“Viver é
ser outro”, geme o fascinante Livro do
desassossego de Bernardo [Fernando Pessoa] Soares. “Nem sentir é possível
se hoje se sente como ontem se sentiu: sentir hoje o mesmo que ontem não é
sentir – é lembrar hoje o que se sentiu ontem, ser hoje o cadáver vivo do que
ontem foi a vida perdida.”
É uma
doideira pessoana, mas como discordar? Se dia por dia não cresci meio
milímetro, não me nutri de nenhuma fatiazinha de mundo, não aprendi o nome de
nenhuma cor, não fiquei mais exasperada ou esperançosa ou melancólica por causa
de nenhuma notícia, não atravessei em outro ponto da rua e finalmente namorei
de longe a casa sempre amorfa de perto – que raio fiz eu em certa data, que
raio ela fez em mim? Para que serviu comparecer àquelas 24 horas se não me
acrescentaram uma página, um argumento, um nome, o inédito de um biscoito ou
esquina ou perfume?
É essa, entretanto,
a beleza: ainda que de ontem para hoje não tenhamos decidido fugir com um
bandoleiro espanhol, nos converter ao hinduísmo ou comprar um apartamento na
Etiópia, é impossível não termos mudado. Fomos ao mercado e resolvemos levar
queijo branco em vez de manteiga, e ali, no corredor onde teoricamente não
estaríamos, nos sensibilizamos com uma bochecha da mais espantosa suculência
infantil, e então o relógio biológico bradou com pulmões que nem tinha; ou, ao
contrário, nos aterrorizamos com a pirraça de um gremlin que bateu a cabeça no
chão até a mãe comprar o iogurte, e nosso trauma foi tão definitivo que demoliu
décadas e décadas sonhando com bebês. Se bem que – OK – desejo ou ojeriza de
filhos é transformação ainda muito grande, e a ida ao corredor do queijo branco
poderia simplesmente ter frutificado no esbarrão com um colega de escola, no
acréscimo de um abraço à lembrança, no acesso à lembrança de um brinquedo ou
aroma que hoje vemos tão novo. A ida ao corredor do queijo branco poderia ter
rendido a mera descoberta da marca que passaria a nos fornecer a melhor comfort food. Poderia ter trazido um
nojinho invencível de corredores de queijo, porque lá havia peças embolorando
em plena luz do dia. Poderia ter gerado o encontro com a gôndola de revistas no
caminho, e a gôndola poderia ter segredado a ultimate receita de suflê para o sábado, alguma pré-revelação de
novela, o nome do ator que tentamos lembrar há dois meses, o tema da próxima
aula. Por qualquer forma ou rota, com qualquer lucro ou arranhão, não sairia do
mercado a mesma pessoa que nele entrou.
Raul
cantou como desejo a metamorfice ambulante, mas o que o barbudão apresentou
como escolha é, em verdade, nossa exata natureza: a gente vê um filme pela 84ª.

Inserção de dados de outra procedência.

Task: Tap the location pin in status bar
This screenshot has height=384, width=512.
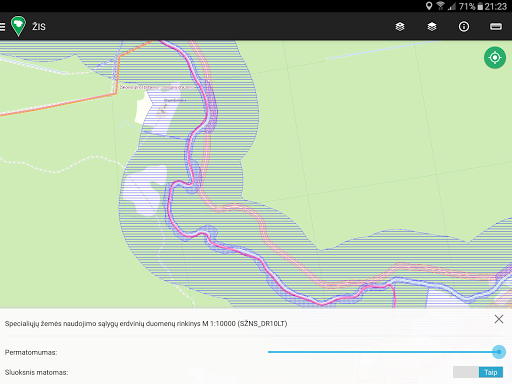Action: click(x=429, y=6)
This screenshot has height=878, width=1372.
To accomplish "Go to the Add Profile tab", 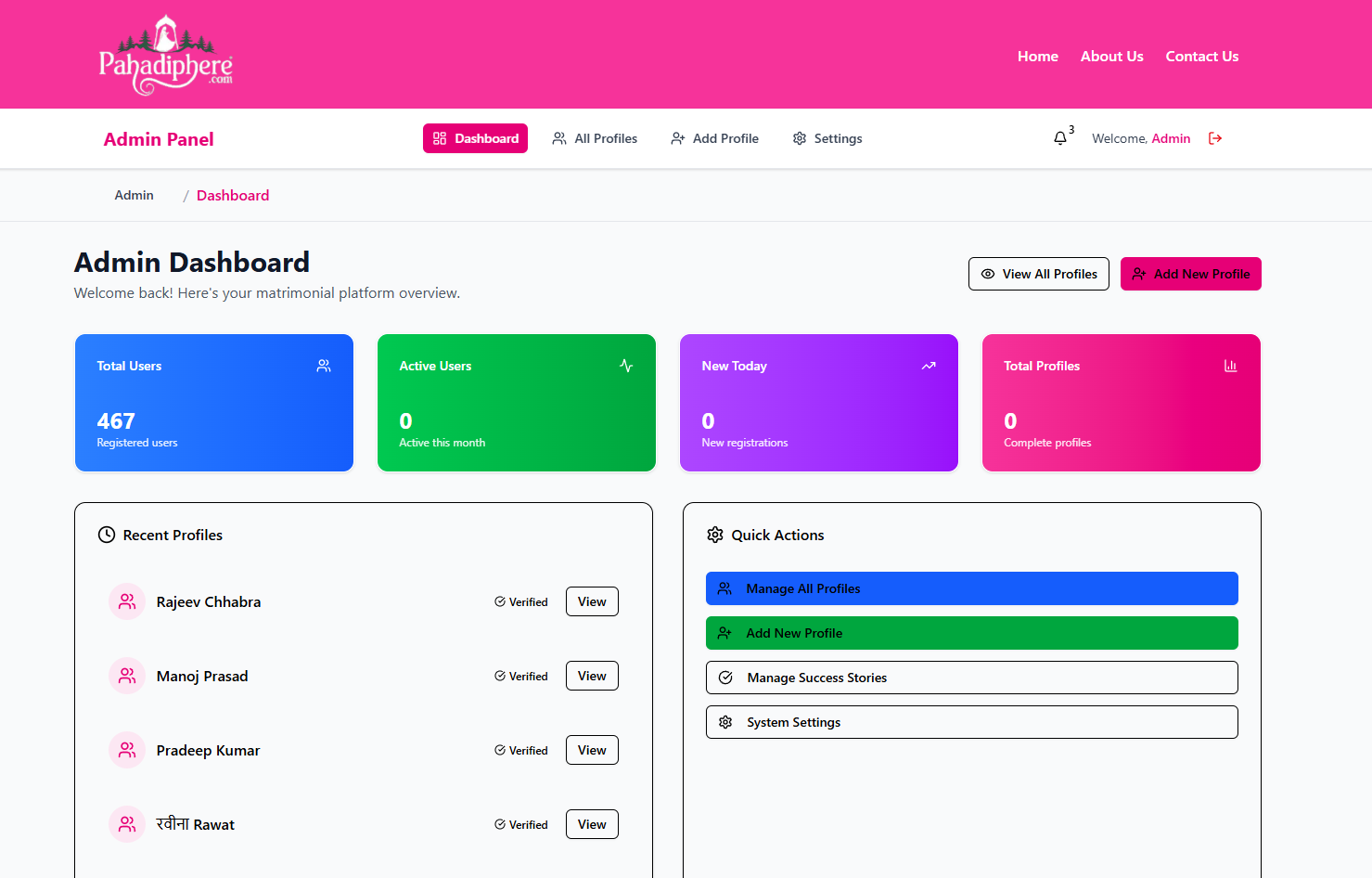I will [714, 138].
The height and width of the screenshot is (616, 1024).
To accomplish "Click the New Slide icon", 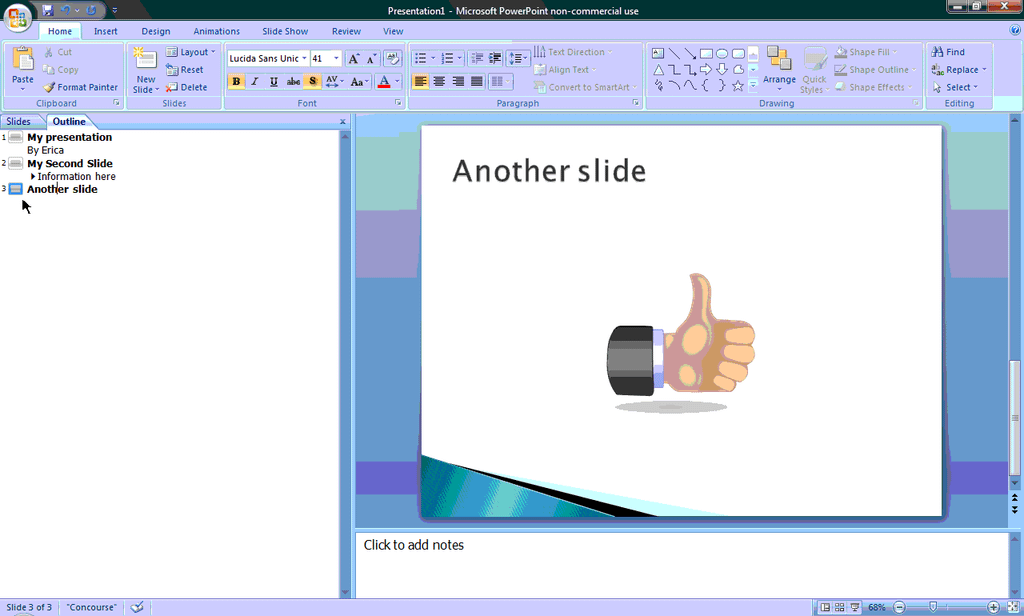I will 146,62.
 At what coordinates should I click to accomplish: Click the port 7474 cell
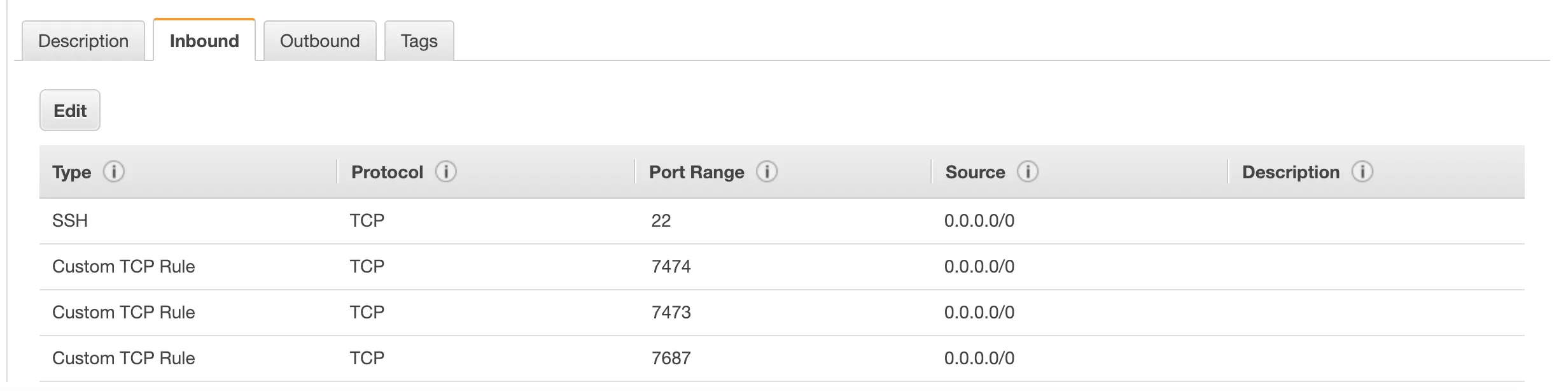point(671,267)
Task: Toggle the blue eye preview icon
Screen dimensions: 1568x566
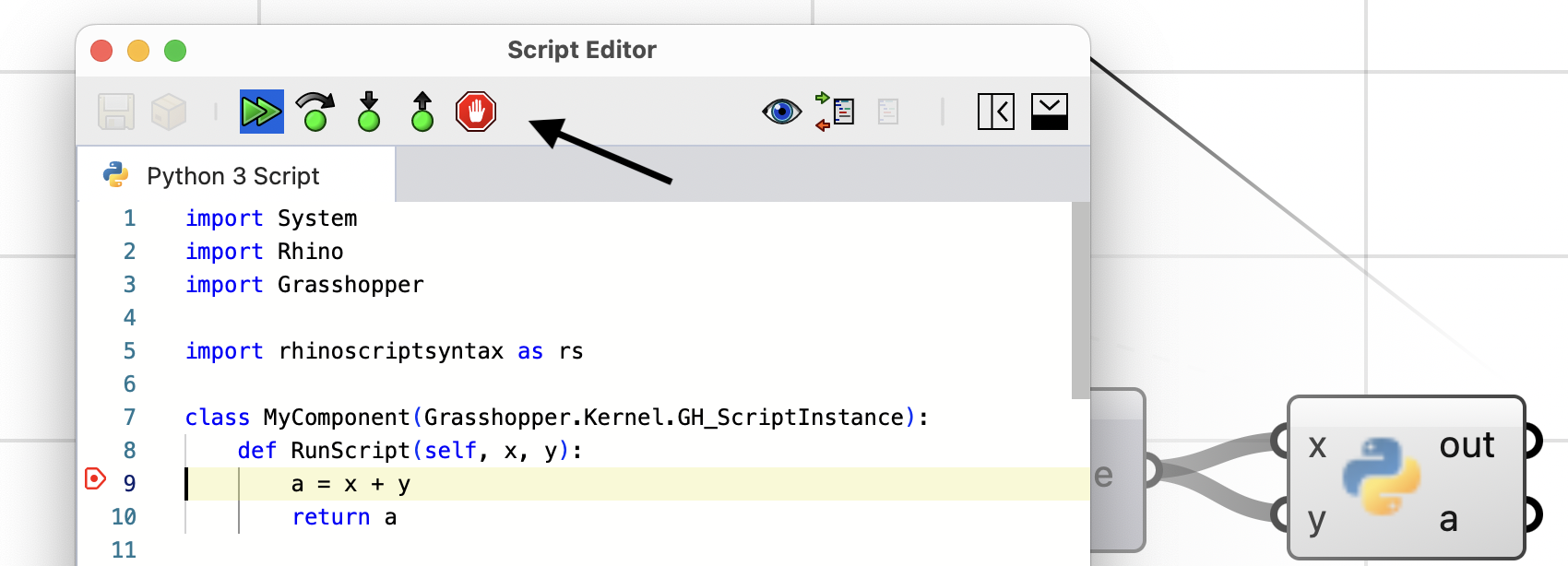Action: tap(782, 112)
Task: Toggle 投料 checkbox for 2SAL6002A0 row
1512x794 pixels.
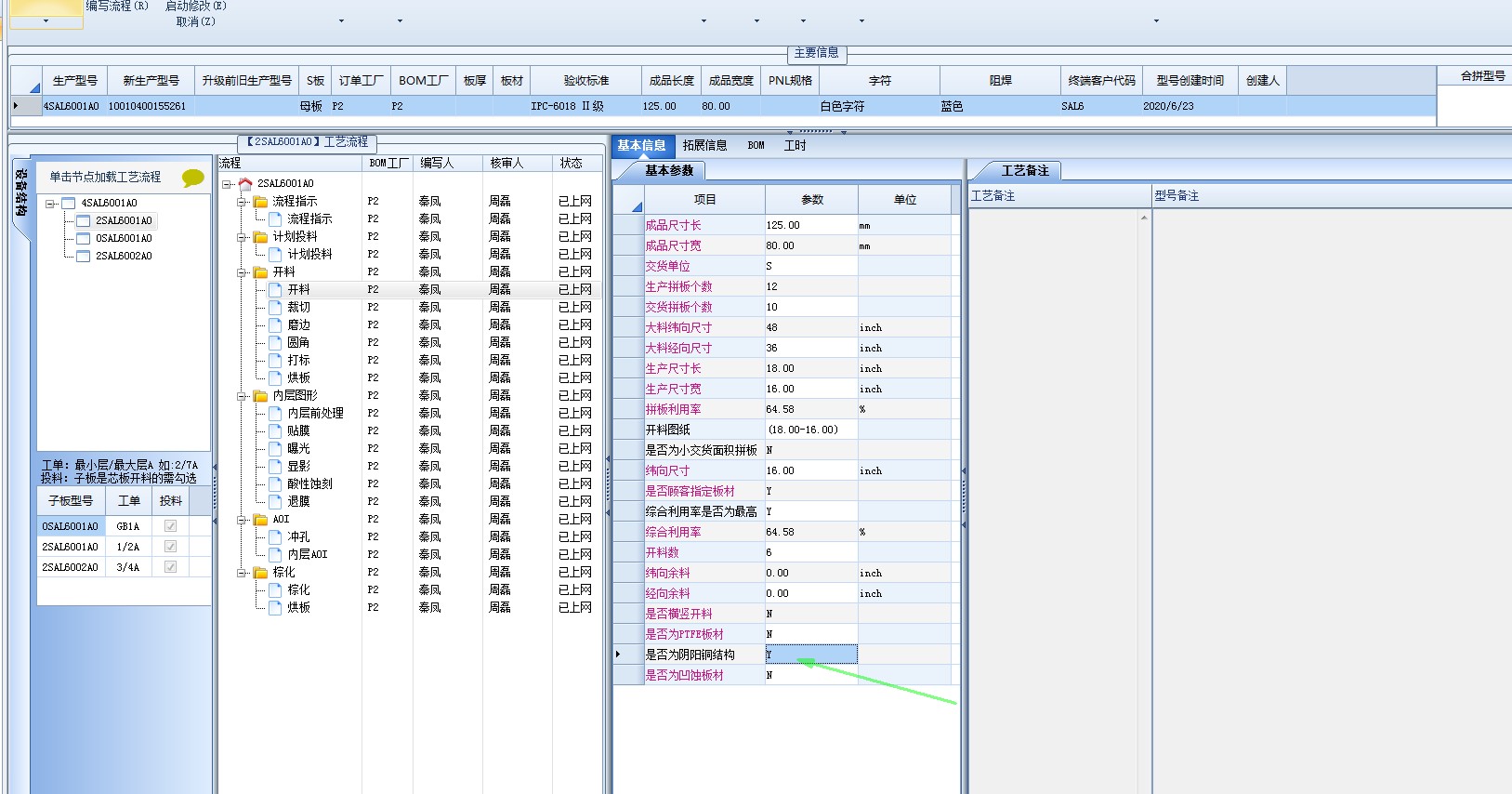Action: (170, 567)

vez e se encanta com um detalhe que 83 vezes nos escapulira, a gente volta do
salão com outros olhos sobre aquele esmalte, a gente de repente se dá conta de
que nunca (ou sempre) gostou de azul, a gente sente a velha simpatia escoar
quando vê o vizinho bonachudo descompondo o porteiro. A não ser por motivos de
coma afincado (e mesmo assim não podemos jurar que alguma atividade cerebral
não nos agite lá por dentro), não atravessamos dia ou hora impunes de mutação.
O imutável, sim, teria de ser nossa exceção escolhida; a mudança é compulsória.
A gente
fica pelejando em nossa oficina interna para garantir que ela seja para melhor.